# INPUT FOR THIS TASK
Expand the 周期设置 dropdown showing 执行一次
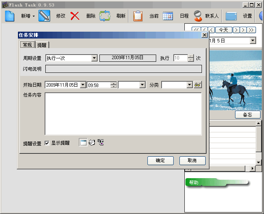264x214 pixels. point(94,58)
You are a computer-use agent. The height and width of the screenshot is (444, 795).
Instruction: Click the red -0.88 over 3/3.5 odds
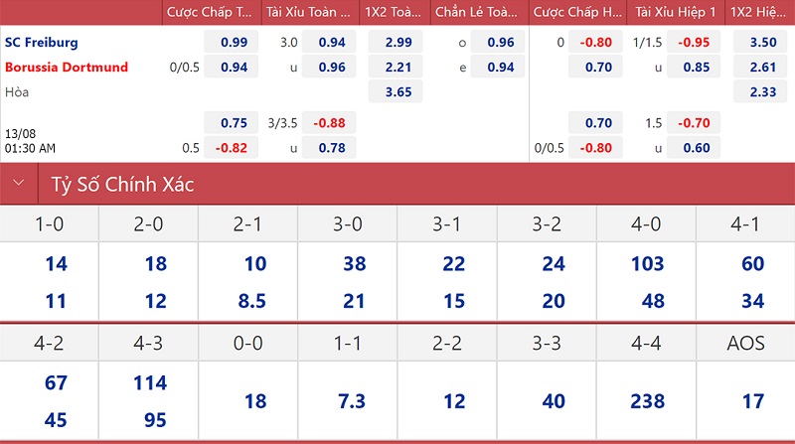point(329,122)
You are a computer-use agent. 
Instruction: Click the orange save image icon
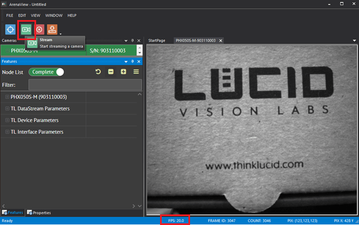(x=52, y=30)
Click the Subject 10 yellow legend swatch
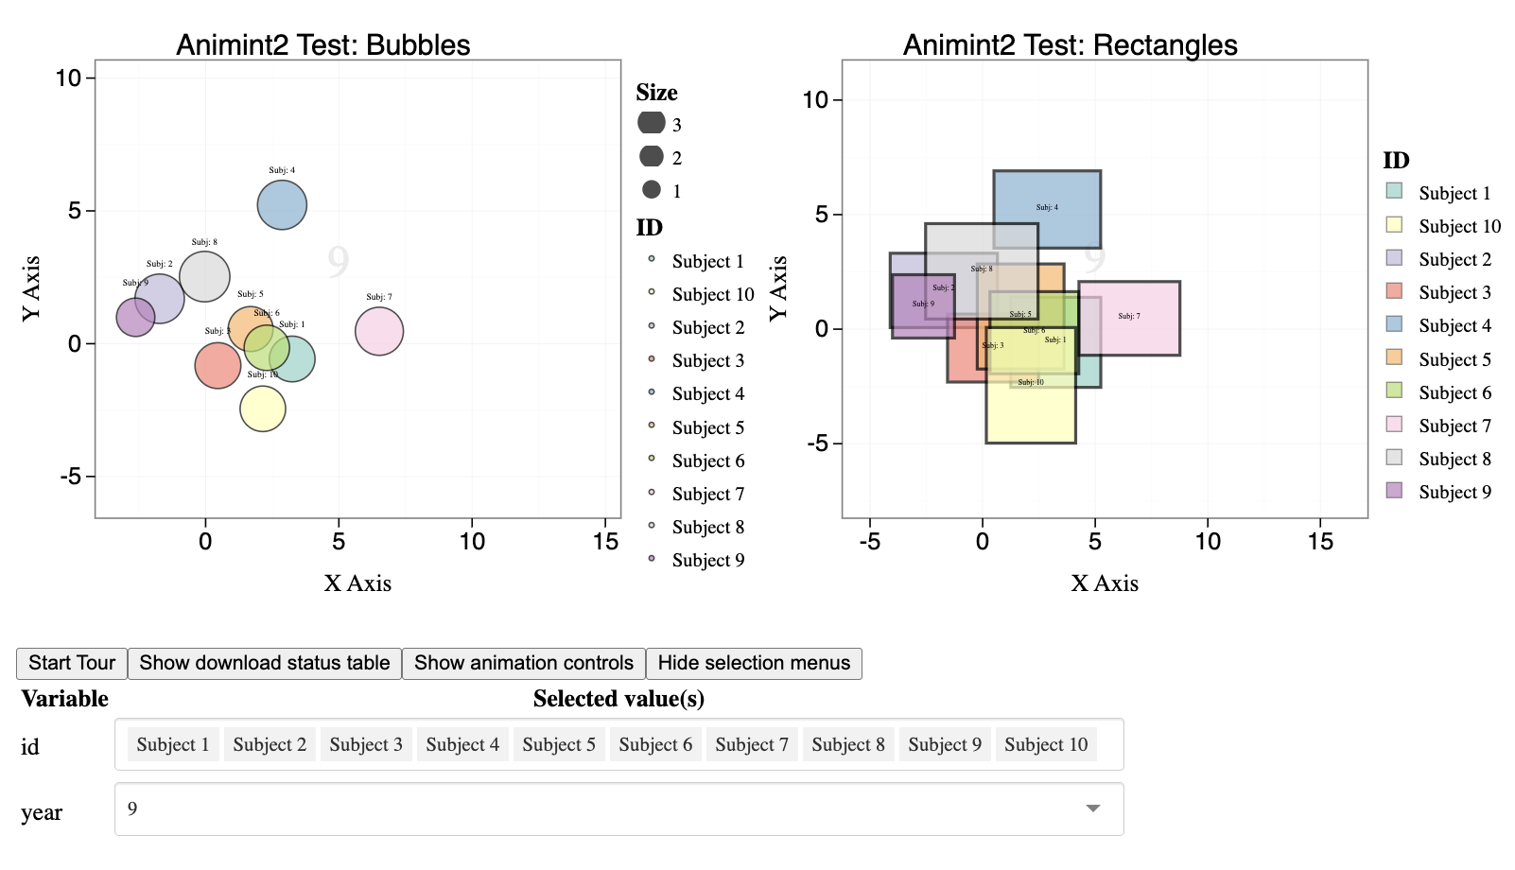 (1394, 225)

# TASK GOAL
Find the line that contains "Instruction: Click the red". Copy it and every line after it through the end of the listing exactly, but not the pictures.

# RESULT
Instruction: Click the red -0.88 over 3/3.5 odds
point(329,122)
You are a computer-use agent. 
Instruction: Click the orange save image icon
(x=52, y=30)
Click the Subject 10 yellow legend swatch
 (1394, 225)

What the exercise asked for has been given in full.